§ Assignment
Please give back word for word the lines of the material below between the line containing "Click inside the type filter text field" and the line containing "has height=924, width=1293.", inclusive.

§ Raw data
== Segment start ==

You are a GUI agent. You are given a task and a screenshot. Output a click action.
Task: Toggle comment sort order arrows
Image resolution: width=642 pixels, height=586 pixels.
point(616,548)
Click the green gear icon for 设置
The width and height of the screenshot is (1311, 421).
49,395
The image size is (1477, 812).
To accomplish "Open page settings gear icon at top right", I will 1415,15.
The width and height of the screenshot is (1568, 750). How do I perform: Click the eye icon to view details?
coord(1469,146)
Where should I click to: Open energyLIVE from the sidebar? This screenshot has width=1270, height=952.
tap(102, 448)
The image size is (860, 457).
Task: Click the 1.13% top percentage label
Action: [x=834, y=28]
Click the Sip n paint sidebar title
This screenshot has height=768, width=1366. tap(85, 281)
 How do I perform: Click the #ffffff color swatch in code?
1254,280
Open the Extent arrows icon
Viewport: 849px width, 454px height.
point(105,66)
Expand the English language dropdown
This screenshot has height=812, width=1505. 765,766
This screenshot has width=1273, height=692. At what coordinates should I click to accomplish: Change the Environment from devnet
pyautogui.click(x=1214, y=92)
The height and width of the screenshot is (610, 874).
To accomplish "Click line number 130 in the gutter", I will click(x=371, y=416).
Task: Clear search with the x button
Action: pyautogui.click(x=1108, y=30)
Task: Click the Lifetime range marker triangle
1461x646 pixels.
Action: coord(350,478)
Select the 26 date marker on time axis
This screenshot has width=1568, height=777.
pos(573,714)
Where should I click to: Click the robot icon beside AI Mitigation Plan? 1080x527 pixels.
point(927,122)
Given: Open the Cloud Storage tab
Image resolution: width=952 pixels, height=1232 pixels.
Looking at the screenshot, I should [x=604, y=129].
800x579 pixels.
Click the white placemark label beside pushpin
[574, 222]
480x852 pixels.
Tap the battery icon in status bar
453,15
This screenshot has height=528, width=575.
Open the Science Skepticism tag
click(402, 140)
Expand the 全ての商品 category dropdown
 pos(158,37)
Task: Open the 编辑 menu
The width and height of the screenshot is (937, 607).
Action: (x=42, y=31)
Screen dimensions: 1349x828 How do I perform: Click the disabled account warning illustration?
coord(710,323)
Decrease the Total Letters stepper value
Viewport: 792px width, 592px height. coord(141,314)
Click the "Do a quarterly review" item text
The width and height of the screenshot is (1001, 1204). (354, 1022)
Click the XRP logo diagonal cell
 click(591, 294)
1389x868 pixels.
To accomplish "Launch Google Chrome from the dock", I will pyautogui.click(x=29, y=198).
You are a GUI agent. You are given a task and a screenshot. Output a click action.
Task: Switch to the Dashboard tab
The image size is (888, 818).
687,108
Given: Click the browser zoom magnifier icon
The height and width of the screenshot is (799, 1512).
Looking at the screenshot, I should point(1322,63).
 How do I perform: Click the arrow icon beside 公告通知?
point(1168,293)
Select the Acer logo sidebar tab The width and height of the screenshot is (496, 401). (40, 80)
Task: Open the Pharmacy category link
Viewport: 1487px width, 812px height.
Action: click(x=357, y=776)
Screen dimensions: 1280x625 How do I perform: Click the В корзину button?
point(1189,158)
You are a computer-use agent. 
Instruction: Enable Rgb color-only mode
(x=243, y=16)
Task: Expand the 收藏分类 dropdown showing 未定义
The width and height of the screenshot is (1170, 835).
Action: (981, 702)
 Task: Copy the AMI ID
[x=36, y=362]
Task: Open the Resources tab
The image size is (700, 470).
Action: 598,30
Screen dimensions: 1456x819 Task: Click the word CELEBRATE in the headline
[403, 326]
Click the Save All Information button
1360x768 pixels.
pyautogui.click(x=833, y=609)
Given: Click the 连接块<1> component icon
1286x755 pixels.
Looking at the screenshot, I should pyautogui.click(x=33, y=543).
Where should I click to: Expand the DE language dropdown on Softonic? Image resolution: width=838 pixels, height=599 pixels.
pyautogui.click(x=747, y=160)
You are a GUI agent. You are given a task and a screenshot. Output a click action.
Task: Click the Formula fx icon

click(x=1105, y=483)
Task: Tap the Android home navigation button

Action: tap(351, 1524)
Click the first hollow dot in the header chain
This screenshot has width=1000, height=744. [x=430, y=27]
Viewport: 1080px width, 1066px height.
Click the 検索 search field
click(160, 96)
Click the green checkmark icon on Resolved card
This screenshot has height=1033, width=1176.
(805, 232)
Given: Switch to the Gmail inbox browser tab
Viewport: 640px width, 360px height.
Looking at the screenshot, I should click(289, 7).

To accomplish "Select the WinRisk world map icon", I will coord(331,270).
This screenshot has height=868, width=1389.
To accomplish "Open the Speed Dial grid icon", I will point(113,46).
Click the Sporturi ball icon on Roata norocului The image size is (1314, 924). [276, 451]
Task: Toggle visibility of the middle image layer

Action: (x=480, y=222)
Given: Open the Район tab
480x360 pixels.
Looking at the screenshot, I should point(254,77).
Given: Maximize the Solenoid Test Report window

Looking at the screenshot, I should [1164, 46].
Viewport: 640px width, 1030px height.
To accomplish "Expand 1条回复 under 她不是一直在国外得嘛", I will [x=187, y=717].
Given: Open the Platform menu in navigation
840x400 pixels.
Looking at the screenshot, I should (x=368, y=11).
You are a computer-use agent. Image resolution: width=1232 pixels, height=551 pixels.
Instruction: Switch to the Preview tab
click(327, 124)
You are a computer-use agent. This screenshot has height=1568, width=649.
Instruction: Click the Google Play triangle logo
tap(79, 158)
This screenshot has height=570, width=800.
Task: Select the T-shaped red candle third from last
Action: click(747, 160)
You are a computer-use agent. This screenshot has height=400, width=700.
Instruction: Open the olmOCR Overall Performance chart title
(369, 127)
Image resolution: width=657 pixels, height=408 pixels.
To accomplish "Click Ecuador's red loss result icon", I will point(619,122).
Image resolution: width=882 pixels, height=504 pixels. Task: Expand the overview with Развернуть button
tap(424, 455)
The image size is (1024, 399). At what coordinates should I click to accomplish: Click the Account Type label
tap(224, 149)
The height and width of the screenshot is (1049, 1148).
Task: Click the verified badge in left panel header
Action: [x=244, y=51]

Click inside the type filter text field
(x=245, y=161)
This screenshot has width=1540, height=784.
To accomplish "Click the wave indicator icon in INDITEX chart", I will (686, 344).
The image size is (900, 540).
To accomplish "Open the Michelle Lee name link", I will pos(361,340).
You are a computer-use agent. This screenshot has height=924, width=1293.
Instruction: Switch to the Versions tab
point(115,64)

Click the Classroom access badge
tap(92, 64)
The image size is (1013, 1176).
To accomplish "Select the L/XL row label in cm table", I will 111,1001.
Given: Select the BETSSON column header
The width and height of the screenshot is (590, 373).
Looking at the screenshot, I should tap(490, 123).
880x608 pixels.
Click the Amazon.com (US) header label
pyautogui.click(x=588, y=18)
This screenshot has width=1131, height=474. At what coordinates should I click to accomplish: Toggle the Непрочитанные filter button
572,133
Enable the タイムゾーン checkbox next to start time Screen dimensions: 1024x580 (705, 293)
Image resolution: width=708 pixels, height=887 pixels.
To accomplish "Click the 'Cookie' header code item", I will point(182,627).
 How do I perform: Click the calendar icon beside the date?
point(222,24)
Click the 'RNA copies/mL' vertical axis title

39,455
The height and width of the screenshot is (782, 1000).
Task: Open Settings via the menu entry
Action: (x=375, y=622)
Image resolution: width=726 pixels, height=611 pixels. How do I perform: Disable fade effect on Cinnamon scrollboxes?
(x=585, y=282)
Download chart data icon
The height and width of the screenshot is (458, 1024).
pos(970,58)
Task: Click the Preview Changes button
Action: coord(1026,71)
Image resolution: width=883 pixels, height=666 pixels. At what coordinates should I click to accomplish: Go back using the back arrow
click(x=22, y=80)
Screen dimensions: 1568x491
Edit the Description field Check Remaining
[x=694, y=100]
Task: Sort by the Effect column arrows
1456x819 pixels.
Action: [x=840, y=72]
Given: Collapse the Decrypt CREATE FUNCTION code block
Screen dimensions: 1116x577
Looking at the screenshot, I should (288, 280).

== Segment end ==

§ Your response
Click inside the type filter text field
(x=245, y=161)
This screenshot has width=1540, height=784.
To accomplish "Click the wave indicator icon in INDITEX chart", I will (686, 344).
The image size is (900, 540).
To accomplish "Open the Michelle Lee name link", I will pos(361,340).
You are a computer-use agent. This screenshot has height=924, width=1293.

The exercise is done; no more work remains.